EXERCISE AIM =
In the article on moving Kafka events into Snowflake, what name is given to the database that gets created?

DOCUMENT SEGMENT =
Pipelining Kafka Events into Snowflake with Dockerized Kafka Connect

In this article I show how to implement a data pipelining solution utilizing Dockerized Kafka Connect and the Snowflake Sink Connector to pull events out of Apache Kafka and into the Snowflake Cloud Data Warehouse. To demonstrate this I use a Snowflake trial account along with a Docker Compose enviroment composed of Confuent Community Edition Docker images for Apache Kafka, Confluent Schema Registry and Kafka Connect.

The complete code for this project can be found on my GitHub account.

Kafka Connector User Setup

1) Create a private key (use a passphrase like Develop3r) for authenticating to Snowflake.

openssl genrsa 2048 | openssl pkcs8 -topk8 -inform PEM -out rsa_key.p8

Assign private key's contents to shell variable named SNOWFLAKE_PRIVATE_KEY which is everything between the header line of "-----BEGIN ENCRYPTED PRIVATE KEY-----" and the footer line of "-----END ENCRYPTED PRIVATE KEY-----"

SNOWFLAKE_PRIVATE_KEY=$(echo `sed -e '2,$!d' -e '$d' -e 's/\n/ /g' rsa_key.p8`|tr -d ' ') 

2) Create a public key (use a passphrase like Develop3r) for authenticating to Snowflake.

openssl rsa -in rsa_key.p8 -pubout -out rsa_key.pub

Assign the public key's contents to shell variable named SNOWFLAKE_PUBLIC_KEY which is everything between the header line of "-----BEGIN PUBLIC KEY-----" and footer line "-----END PUBLIC KEY-----"

SNOWFLAKE_PUBLIC_KEY=$(echo `sed -e '2,$!d' -e '$d' -e 's/\n/ /g' rsa_key.pub`|tr -d ' ')

3) Create Snowflake Objects

In this step I create the following Snowflake objects to be used in the integration between the orders events stored in Kafka and ingested into Snowflake via Kafka Connect.

  • Data Warehouse named KAFKA_CONNECT
  • Database named ORDERS_DB
  • Schema within ORDERS_DB named ORDERS_SCHEMA
  • Role named KAFKA_CONNECT_ORDERS_ROLE with the following grants
    • USAGE to ORDERS_DB database and ORDERS_SCHEMA
    • CREATE TABLE, STAGE and PIPE to ORDERS_SCHEMA
  • User named ORDERS_CONNECT_USER with the KAFKA_CONNECT_ORDERS_ROLE granted to it

In this step I am creating everything from scratch but, this might not be what is desired when you want to work with existing tables and stages. In that case you would likely want to grant the role ownership to the table along with read and write to the stage.

GIVEN DATA =
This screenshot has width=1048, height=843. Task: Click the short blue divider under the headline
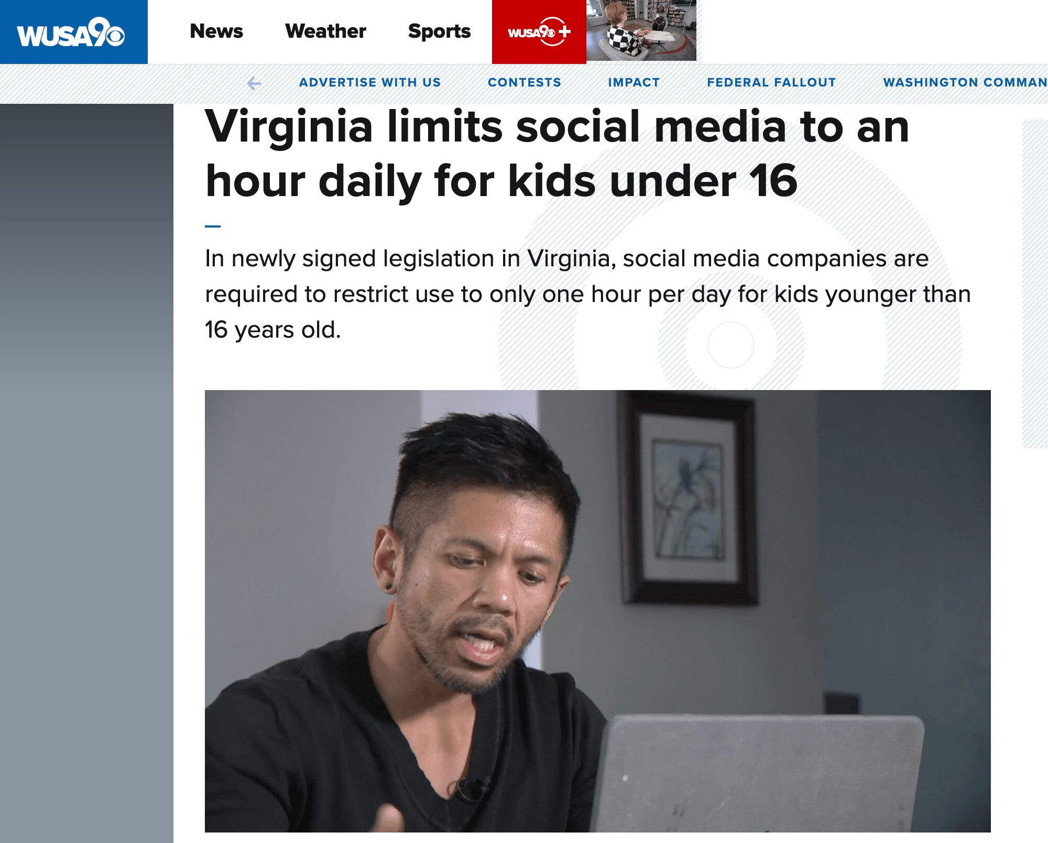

THE RESPONSE =
ORDERS_DB